**WHAT THE EXERCISE ASKS**
Repeat the lines below exactly as written, please, from the line with "Screen dimensions: 476x464" to the line with "Given: Edit the Exclude Archives rule", both lines included, and no others.

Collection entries
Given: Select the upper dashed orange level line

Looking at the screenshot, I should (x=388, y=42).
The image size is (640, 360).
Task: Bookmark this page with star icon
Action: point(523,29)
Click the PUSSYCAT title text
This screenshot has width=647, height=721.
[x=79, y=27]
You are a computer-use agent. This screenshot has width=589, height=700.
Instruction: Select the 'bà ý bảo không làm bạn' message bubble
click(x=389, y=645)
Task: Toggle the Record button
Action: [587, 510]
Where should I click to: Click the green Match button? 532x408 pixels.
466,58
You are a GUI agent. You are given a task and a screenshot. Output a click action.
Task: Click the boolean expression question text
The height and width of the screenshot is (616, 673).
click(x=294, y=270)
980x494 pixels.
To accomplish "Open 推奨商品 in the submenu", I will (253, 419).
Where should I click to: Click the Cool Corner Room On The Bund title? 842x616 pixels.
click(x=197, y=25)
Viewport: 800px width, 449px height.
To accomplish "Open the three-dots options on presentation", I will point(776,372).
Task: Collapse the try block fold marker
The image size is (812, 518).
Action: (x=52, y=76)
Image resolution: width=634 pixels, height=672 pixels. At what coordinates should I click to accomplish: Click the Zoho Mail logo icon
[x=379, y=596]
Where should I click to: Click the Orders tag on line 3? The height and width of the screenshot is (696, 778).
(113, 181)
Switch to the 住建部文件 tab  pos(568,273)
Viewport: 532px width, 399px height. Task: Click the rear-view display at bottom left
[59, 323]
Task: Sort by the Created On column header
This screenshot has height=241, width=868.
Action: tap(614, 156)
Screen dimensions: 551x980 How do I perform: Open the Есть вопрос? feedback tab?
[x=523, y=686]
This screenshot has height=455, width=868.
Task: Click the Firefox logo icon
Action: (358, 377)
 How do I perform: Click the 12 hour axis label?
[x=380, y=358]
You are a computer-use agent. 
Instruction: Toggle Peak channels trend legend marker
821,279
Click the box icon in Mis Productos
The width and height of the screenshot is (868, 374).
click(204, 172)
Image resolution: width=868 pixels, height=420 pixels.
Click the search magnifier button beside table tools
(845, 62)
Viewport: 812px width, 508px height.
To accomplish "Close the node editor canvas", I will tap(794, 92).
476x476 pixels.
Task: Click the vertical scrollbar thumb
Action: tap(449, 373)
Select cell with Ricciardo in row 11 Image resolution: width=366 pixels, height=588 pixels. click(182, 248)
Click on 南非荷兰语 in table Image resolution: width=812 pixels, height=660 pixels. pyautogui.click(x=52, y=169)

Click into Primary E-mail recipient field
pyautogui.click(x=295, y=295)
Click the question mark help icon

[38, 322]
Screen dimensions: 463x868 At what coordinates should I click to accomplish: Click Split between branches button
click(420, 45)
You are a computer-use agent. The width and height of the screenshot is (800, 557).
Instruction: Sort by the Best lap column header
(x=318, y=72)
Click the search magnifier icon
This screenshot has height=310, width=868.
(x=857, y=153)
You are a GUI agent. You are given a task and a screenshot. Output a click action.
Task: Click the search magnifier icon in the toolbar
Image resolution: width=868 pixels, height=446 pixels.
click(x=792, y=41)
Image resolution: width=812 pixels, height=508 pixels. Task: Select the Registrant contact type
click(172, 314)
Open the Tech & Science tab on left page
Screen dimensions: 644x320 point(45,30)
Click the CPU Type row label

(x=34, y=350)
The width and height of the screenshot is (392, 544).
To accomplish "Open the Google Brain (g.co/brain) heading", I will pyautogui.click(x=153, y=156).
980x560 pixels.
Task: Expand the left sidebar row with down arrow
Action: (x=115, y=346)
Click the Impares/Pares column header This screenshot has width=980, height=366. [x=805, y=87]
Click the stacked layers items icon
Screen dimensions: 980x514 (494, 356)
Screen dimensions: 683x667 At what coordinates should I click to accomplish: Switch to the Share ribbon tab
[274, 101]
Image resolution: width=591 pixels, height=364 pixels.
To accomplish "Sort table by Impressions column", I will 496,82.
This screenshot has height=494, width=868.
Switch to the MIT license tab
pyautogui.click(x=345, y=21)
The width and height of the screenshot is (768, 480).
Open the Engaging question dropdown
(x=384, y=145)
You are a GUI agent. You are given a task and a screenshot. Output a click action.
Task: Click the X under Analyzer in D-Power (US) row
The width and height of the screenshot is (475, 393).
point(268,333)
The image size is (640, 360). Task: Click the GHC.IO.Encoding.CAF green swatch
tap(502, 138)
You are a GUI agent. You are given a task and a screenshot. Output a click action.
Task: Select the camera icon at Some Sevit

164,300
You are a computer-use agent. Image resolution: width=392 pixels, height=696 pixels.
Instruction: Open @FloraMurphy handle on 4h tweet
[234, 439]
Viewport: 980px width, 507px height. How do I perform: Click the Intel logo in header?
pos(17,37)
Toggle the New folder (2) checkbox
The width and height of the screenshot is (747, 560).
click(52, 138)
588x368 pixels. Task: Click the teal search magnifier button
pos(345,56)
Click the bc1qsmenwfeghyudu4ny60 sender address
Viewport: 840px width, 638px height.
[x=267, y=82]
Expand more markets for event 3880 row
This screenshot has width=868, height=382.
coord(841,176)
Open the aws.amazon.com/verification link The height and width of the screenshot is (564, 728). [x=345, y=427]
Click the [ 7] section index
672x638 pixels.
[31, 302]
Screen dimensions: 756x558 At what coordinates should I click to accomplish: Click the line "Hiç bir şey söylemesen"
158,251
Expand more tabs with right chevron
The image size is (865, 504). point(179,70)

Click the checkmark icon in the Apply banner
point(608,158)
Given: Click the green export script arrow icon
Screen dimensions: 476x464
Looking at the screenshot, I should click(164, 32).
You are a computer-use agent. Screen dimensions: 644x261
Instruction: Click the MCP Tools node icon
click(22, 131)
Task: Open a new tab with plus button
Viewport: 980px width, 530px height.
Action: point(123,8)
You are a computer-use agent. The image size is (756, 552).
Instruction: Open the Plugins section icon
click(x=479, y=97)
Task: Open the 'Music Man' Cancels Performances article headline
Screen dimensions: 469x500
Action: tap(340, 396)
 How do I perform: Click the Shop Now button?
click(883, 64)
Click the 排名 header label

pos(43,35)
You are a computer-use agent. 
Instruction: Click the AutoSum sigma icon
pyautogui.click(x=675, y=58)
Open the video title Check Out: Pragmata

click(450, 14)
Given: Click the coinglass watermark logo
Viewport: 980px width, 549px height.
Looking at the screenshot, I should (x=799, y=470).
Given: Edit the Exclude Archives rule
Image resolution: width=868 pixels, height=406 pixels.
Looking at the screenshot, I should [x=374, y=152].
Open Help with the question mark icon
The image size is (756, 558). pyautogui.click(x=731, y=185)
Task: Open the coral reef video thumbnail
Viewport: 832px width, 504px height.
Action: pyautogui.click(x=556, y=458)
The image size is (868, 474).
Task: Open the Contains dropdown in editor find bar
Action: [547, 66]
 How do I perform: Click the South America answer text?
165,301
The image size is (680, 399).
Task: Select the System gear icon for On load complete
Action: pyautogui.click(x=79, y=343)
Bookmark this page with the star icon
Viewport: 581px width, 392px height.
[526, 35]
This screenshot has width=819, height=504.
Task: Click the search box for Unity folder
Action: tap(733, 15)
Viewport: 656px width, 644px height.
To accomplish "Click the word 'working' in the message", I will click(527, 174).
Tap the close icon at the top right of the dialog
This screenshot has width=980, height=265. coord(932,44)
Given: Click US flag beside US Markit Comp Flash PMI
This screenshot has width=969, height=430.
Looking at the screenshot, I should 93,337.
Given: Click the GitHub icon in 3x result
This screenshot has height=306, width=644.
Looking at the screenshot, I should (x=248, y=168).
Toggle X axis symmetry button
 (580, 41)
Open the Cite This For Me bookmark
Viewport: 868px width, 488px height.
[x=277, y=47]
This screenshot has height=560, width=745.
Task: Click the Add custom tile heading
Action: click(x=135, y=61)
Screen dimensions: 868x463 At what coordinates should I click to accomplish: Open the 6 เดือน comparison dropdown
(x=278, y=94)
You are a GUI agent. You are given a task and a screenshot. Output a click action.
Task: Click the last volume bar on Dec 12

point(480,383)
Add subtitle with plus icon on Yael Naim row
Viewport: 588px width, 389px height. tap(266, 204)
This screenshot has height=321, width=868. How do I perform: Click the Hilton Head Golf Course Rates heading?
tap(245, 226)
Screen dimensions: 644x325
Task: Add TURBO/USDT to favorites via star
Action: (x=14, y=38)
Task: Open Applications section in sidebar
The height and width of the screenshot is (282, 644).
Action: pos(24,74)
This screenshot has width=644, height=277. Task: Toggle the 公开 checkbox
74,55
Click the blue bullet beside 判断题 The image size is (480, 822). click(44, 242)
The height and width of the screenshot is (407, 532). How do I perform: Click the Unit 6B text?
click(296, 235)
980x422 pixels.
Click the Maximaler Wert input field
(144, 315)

**FINISHED TASK**
Screen dimensions: 476x464
Looking at the screenshot, I should click(164, 32).
You are a computer-use agent. Screen dimensions: 644x261
Instruction: Click the MCP Tools node icon
click(22, 131)
Task: Open a new tab with plus button
Viewport: 980px width, 530px height.
Action: point(123,8)
You are a computer-use agent. The image size is (756, 552).
Instruction: Open the Plugins section icon
click(x=479, y=97)
Task: Open the 'Music Man' Cancels Performances article headline
Screen dimensions: 469x500
Action: tap(340, 396)
 How do I perform: Click the Shop Now button?
click(883, 64)
Click the 排名 header label

pos(43,35)
You are a computer-use agent. 
Instruction: Click the AutoSum sigma icon
pyautogui.click(x=675, y=58)
Open the video title Check Out: Pragmata

click(450, 14)
Given: Click the coinglass watermark logo
Viewport: 980px width, 549px height.
Looking at the screenshot, I should (x=799, y=470).
Given: Edit the Exclude Archives rule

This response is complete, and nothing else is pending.